30. Children in conflict with the law were guaranteed due process and other relevant safeguards by the Family Code. However, greater provision needed to be made for legal aid for children whose problems had to be settled in a court of law. There was general recognition of the increasingly important role played by NGOs in defending children's rights and many such organizations were actively involved in initiatives launched by the National Council on the Family and Children. Apart from medical and social workers, child-care centres also had family counsellors, who helped to resolve children's problems by acting as mediators. More family counsellors were needed to meet the rising demand for support resulting, inter alia, from the heightened expectations of society owing to the entry into force of the Family Code.

31. There was specific legislation to protect the disabled against discrimination. The Panamanian National Training Institute had been established in 1951 and the relevant legislation had recently been amended to encourage the participation of the disabled in the labour force through tax concessions for employers. The Family Code recognized the equal rights of the disabled and called for the provision of special health, recreation and training facilities. Under article 520 of the Code any person who violated those rights was liable to penal sanctions. Following an amendment to the Education Organization Act, disabled children would soon be able to attend normal preschool establishments.

32. Under the Constitution and legislation dating from 1946, no discrimination was permitted against children born out of wedlock. All children were equal before the law, including for the purposes of affiliation and adoption.

33. The legislation regulating adoption referred to in the initial report (CRC/C/8/Add.28) had been superseded by provisions of the Family Code, which laid down the safeguards, procedures and formalities required for legal adoption. Adoption was a binding commitment and could be declared null and void if the procedures had not been fully complied with. Adoptive parents were vested with the same rights, duties and parental authority as biological parents. The existence of appropriate follow-up procedures ensured that the best interests of the adopted child were taken into account.

34. A number of steps had been taken to protect the indigenous population against discrimination. In the health sector, projects funded by the World Bank were under way to improve levels of nutrition, immunization and sanitation in the rural areas. Priority was also being given to providing adequate health care for the high-risk groups in the population. The necessary resources had been set aside for such projects in the national budget. In the education sector, efforts were being made by the Government, in cooperation with the World Bank, to prepare an alphabet for the languages of the indigenous people.

35. A social emergency fund, had been set up in 1992 to provide safe drinking water and primary health care for the population groups most in need including the, mainly indigenous, rural population. There was a further project to target four of the poorest districts in the country. Details of such initiatives had not, unfortunately, been included in the initial report (CRC/C/8/Add.28), which thus did not accurately reflect developments in Panama between 1992 and 1995.

36. The CHAIRPERSON said that, although the Committee was most grateful for the detailed information being provided, it was subject to time constraints and its members needed the opportunity to make comments and ask questions. She hoped that five more minutes would be sufficient to allow the delegation to complete its summary of the written replies concerning general principles.

**PROVIDED INFORMATION:**
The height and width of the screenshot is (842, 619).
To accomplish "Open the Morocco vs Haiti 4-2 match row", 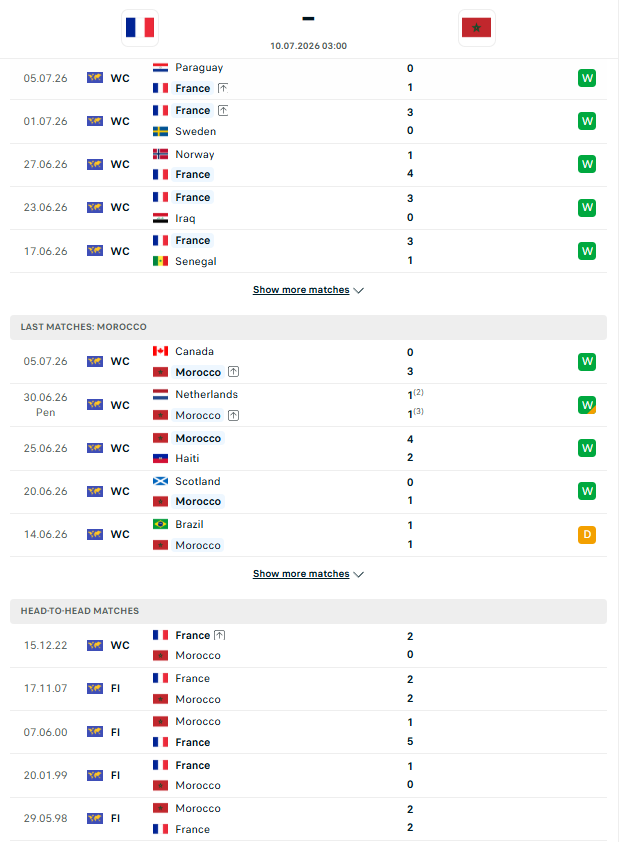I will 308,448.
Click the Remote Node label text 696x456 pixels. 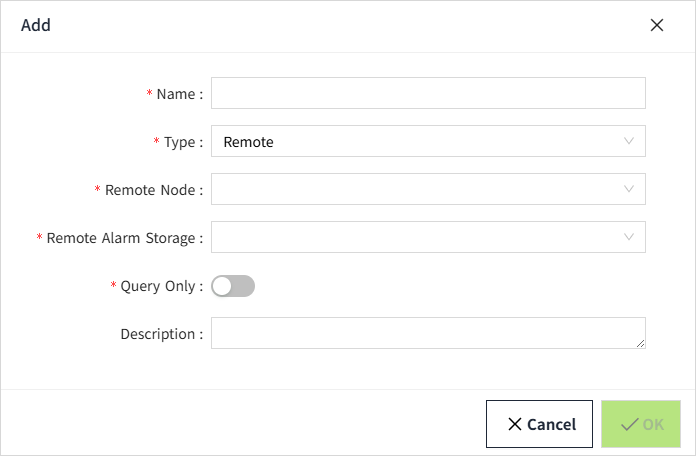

---

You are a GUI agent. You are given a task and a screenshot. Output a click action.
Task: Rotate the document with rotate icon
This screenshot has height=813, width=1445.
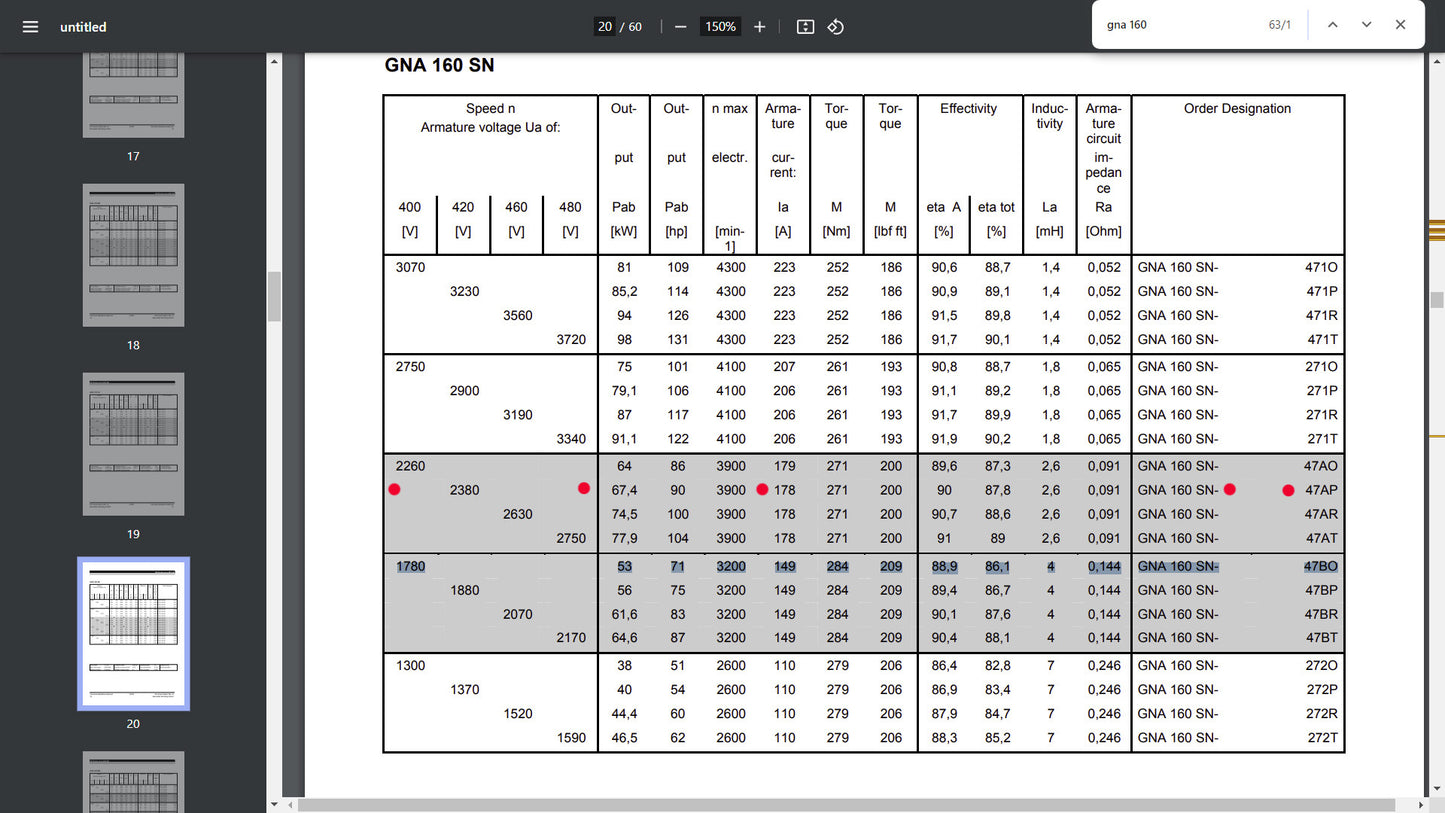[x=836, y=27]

**ACTIVITY:**
Carry on the account of the Panama delegation's committee session from the point where it ends. The records have nothing to do with the account of the Panama delegation's committee session.

**EXERCISE OUTPUT:**
37. Mrs. AROSEMENA DE TROITIÑO (Panama) said she would limit herself to a few examples of the manner in which the best interests of the child were currently taken into account in Panama. Where there was a legal conflict between the parents and the child, the judge was obliged according to the Family Code to take the best interests of the child into consideration when giving his verdict. In the event of a divorce or de facto separation, arrangements for the maintenance and custody of the child must be settled in his or her favour. Under a special provision of the Constitution, where a marriage was dissolved, the property and assets involved must remain with the parent responsible for supporting the child. In the case of adoption, the obligation to change a child's name could be waived where it was deemed to be in his best interest. Moreover, children over the age of seven were considered capable of forming their own judgement and their views must be heard in matters of adoption.

38. There were plans afoot for children's "mini-summits" during which children would have an opportunity to voice their opinions and make statements which must be taken into consideration by government institutions in the definition of the policies affecting them.

39. Mrs. SANTOS PAIS said she was concerned that, in spite of recent amendments to legislation, there was still a distinction between the age at which girls and boys could enter into marriage. She wondered what justification there was for that distinction, which ran counter to the provisions of the Convention and to the Constitution of Panama, according to which there should be no discrimination on the grounds of sex. Furthermore, such legislation merely perpetuated the problem of the prevalence of early pregnancies highlighted in the report. The only solution would seem to be an amendment to the relevant legislation, which she would welcome.

40. She would like some clarification regarding the provisions of the Labour Code on the employment of children. While 14 seemed to be the normal minimum age at which children could engage in work, she was concerned about the exceptions permitted, for children to perform agricultural work or domestic service, apparently on condition that their school attendance was guaranteed. It was not at all clear to her how working hours and school attendance could be reconciled.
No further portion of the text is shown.